Emergency Patch Mechanism:
When a high-severity vulnerability (CVSS ≥ 7.0) is identified, a rapid response procedure will be initiated. The target is to provide a deployable patch within 30 days.

Update Access Methods:

• Official website download center
• Self-service platform (supports version applicability checks and access to technical documentation)
• Technical support services (including manual update assistance for customers operating in air-gapped environments)

*Note: T refers to the time of incident confirmation. If the incident involves third-party components, T = 0 is defined as the time of the upstream supplier’s public announcement.
*In special circumstances (e.g., technical constraints or external component dependencies), the case will be documented and communicated in accordance with the risk assessment process to ensure transparency.

All reported information will undergo an initial assessment within 10 working days to determine:
1.Whether the issue applies to products supported by the company
2.Whether the issue can be reproduced and verified
3.Whether the issue constitutes a cybersecurity risk and is exploitable
If the information provided is insufficient, a request for additional details will be issued.

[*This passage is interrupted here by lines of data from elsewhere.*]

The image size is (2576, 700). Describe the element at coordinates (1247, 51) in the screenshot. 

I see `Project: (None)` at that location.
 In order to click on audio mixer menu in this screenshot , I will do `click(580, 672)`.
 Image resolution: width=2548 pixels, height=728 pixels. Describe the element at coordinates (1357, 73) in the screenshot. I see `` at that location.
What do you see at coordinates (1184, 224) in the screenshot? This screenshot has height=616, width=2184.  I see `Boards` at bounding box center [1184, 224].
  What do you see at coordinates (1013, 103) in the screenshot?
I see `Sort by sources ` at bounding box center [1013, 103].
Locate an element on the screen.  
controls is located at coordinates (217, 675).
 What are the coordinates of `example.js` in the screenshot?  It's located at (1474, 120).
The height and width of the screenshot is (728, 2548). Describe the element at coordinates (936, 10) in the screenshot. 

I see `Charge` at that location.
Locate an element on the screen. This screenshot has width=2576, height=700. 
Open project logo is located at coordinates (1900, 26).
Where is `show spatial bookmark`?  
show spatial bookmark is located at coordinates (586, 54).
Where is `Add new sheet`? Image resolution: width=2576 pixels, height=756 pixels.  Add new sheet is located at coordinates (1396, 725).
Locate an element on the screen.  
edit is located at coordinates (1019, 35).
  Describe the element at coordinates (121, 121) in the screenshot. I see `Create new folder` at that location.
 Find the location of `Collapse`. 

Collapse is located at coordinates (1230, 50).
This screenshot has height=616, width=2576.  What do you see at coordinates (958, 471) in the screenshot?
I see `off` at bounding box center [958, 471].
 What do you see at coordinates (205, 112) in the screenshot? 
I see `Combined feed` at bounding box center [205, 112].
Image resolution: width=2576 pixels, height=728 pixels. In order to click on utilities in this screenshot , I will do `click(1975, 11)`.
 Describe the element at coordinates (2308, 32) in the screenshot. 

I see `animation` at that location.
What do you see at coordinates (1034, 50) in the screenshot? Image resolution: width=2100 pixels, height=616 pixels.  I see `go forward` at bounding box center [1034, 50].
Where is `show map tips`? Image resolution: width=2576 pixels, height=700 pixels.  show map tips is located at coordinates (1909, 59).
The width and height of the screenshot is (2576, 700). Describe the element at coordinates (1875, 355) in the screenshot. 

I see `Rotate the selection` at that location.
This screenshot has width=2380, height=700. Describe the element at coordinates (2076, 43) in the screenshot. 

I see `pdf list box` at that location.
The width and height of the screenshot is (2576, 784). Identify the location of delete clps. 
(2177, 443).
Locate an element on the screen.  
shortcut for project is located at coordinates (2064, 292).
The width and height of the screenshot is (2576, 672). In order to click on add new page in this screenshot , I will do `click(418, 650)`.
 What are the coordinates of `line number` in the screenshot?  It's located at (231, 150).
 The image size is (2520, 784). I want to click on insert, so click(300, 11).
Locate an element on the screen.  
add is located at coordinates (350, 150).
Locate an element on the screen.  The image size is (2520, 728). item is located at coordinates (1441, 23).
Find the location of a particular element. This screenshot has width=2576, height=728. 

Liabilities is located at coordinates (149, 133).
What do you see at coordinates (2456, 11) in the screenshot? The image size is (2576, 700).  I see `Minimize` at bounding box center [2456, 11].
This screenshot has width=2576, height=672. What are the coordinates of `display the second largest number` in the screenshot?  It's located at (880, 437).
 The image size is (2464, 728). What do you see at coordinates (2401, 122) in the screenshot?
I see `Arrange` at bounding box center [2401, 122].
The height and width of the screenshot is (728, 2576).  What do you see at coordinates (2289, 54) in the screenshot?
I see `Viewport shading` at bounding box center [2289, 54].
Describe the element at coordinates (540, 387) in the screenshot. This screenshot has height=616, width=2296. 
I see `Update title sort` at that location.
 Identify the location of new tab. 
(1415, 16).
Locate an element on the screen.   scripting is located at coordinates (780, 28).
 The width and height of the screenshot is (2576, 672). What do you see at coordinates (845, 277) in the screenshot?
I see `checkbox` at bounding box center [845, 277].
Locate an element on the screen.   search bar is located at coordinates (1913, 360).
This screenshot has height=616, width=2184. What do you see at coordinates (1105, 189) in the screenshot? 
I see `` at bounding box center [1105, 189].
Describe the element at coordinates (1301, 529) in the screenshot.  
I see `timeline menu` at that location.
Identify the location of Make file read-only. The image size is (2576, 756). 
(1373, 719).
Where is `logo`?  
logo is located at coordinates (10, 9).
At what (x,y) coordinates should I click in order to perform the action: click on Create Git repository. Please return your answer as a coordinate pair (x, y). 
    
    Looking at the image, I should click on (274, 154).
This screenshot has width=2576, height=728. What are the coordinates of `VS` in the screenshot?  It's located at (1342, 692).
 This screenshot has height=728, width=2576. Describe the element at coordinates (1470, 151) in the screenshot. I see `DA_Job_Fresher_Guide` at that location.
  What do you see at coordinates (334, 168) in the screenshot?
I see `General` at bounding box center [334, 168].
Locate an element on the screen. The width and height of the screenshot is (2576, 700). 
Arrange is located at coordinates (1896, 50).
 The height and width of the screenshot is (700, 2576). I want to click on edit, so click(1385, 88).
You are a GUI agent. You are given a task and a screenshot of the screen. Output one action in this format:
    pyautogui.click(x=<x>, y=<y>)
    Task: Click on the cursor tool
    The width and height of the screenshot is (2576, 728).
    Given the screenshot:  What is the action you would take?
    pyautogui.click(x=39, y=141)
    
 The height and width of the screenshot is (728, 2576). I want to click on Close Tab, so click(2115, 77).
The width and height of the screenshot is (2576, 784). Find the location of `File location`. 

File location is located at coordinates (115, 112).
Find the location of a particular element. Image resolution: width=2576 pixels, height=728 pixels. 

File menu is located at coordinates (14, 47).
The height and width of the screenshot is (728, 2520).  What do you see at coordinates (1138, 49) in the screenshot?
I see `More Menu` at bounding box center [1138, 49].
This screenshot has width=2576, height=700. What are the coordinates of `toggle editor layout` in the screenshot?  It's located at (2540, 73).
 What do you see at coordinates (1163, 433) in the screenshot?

Cases will be documented and closed under the following circumstances:

• The issue has already been resolved or is a duplicate report
• The issue affects only unsupported versions
• The issue is not cybersecurity-related or presents no practical exploitation risk

We recognize that cybersecurity is not a one-time effort, but an ongoing responsibility that requires continuous collaboration with our customers. Therefore, we solemnly commit to the following:

• All security updates will include clear version records and full traceability. Public announcements and release notes will be made available for customer reference.
• All cybersecurity advisories and End-of-Support (EOS) notifications will be published transparently on our official website to assist customers in proactively planning upgrade and replacement strategies.
• For products in operation, if any potential vulnerabilities or risks are identified, we will conduct evaluation and remediation within a reasonable timeframe in accordance with standard procedures, and provide necessary mitigation recommendations and corrective measures.
• Throughout the product support lifecycle, we guarantee the continuous provision of security updates, vulnerability remediation, and technical consultation services to ensure ongoing compliance and protection.